**Data shown**:
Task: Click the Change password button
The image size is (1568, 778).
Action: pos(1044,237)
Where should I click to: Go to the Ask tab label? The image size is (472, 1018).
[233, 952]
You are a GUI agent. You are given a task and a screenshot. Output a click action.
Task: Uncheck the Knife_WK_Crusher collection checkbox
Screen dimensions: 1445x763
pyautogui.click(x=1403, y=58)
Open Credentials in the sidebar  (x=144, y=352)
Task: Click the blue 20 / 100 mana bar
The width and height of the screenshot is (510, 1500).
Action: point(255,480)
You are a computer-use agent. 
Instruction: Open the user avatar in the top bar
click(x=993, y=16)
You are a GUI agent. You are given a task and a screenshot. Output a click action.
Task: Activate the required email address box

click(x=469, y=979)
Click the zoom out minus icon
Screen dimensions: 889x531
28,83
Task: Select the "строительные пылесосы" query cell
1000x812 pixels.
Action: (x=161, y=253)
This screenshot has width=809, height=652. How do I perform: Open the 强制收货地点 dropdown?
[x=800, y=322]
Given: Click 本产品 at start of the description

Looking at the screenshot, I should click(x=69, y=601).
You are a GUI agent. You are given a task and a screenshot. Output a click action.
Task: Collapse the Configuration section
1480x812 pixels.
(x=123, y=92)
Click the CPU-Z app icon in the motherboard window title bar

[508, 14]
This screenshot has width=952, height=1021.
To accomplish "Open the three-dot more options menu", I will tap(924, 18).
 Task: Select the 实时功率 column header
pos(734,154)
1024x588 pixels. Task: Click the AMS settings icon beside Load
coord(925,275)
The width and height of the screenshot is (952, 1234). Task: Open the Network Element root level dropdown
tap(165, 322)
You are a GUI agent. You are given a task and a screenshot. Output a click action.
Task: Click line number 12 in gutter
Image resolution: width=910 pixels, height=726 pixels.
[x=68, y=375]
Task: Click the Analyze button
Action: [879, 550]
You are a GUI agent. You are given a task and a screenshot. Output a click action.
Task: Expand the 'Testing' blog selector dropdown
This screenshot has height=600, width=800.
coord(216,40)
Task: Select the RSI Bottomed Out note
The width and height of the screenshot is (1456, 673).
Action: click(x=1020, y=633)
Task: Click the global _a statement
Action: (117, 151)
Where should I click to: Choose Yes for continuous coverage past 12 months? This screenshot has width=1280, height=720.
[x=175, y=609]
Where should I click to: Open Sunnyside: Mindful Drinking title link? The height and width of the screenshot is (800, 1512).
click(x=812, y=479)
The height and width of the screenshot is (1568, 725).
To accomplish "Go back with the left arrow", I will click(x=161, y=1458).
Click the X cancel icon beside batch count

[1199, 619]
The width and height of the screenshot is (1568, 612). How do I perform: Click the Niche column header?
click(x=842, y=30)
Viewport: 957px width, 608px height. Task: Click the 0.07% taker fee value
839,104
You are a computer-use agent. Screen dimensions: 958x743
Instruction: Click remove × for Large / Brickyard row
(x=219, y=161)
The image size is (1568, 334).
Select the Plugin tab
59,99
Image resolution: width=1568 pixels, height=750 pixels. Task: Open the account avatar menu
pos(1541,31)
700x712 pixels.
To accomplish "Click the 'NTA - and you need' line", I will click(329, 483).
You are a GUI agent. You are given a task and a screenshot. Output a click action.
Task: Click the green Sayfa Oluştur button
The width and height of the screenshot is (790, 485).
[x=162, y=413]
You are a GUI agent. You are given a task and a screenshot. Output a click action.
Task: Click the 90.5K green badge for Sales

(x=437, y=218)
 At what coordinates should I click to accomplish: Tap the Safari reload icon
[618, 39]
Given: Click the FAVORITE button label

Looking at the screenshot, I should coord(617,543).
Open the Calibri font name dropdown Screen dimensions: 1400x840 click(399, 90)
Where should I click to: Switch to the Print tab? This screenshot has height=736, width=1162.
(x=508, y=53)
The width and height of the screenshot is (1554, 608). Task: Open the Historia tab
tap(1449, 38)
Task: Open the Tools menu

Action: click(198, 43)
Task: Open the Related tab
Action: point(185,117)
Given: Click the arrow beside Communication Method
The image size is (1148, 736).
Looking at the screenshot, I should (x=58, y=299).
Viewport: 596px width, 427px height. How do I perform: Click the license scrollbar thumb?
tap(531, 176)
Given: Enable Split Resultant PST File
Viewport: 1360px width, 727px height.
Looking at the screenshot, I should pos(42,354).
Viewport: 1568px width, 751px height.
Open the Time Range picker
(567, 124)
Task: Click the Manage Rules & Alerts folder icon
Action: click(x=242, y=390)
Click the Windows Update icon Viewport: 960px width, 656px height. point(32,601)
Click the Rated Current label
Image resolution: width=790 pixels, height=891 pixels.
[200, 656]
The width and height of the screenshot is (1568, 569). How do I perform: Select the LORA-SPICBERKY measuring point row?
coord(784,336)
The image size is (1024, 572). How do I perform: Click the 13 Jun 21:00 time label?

**Exercise description**: Nothing but the lines above from the one containing "Where should I click to: Switch" through the one containing "Given: Click the arrow" should appear in the answer, each repeated exactly.

**Task answer**:
Where should I click to: Switch to the Print tab? This screenshot has height=736, width=1162.
(x=508, y=53)
The width and height of the screenshot is (1554, 608). Task: Open the Historia tab
tap(1449, 38)
Task: Open the Tools menu

Action: click(198, 43)
Task: Open the Related tab
Action: point(185,117)
Given: Click the arrow beside Communication Method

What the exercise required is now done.